### What you are asked to do
Reproduce the data below in full and to the letter, images excepted.

### Supplied records
------------

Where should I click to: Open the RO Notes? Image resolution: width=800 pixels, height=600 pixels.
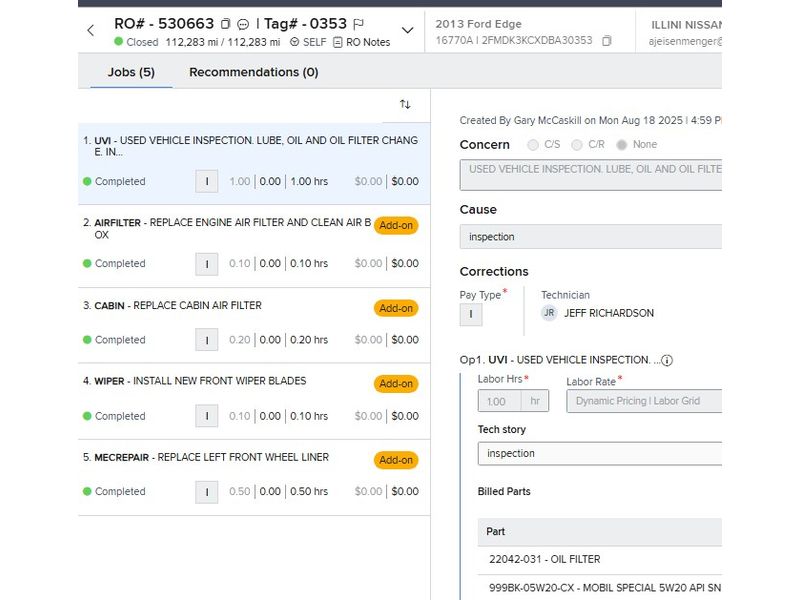361,42
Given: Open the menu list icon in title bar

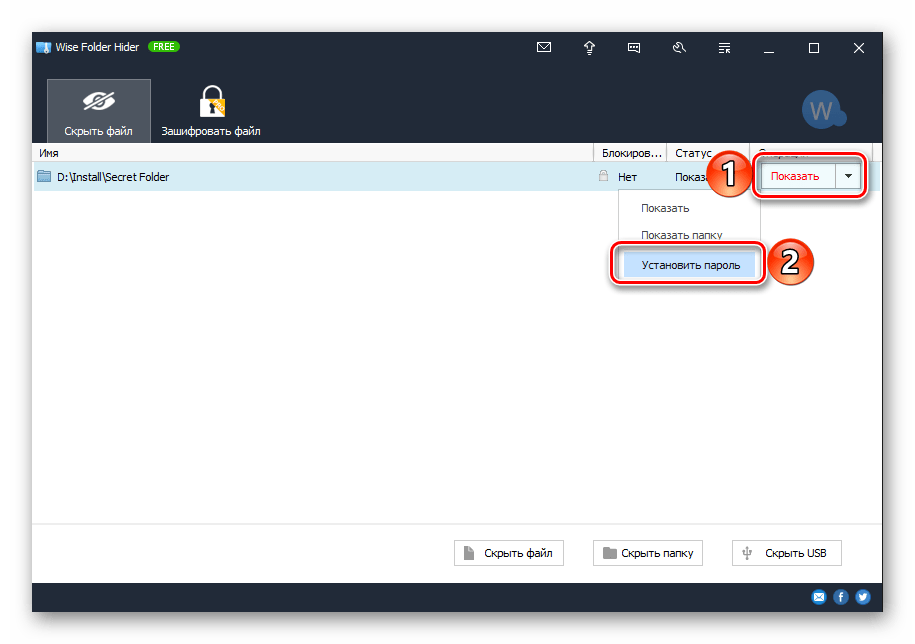Looking at the screenshot, I should [x=724, y=48].
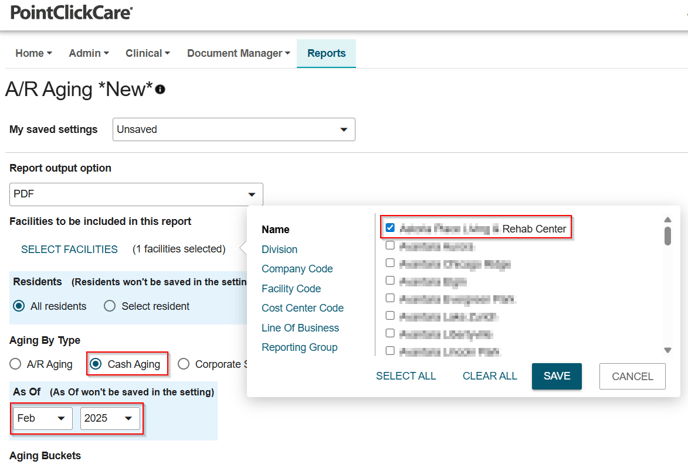Image resolution: width=688 pixels, height=468 pixels.
Task: Uncheck the first facility ending in Rehab Center
Action: click(x=390, y=229)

------------

### Answer to the exercise
Where should I click to: Open the RO Notes? Image resolution: width=800 pixels, height=600 pixels.
361,42
Given: Open the menu list icon in title bar

Looking at the screenshot, I should [x=724, y=48].
Image resolution: width=688 pixels, height=468 pixels.
Task: Uncheck the first facility ending in Rehab Center
Action: click(x=390, y=229)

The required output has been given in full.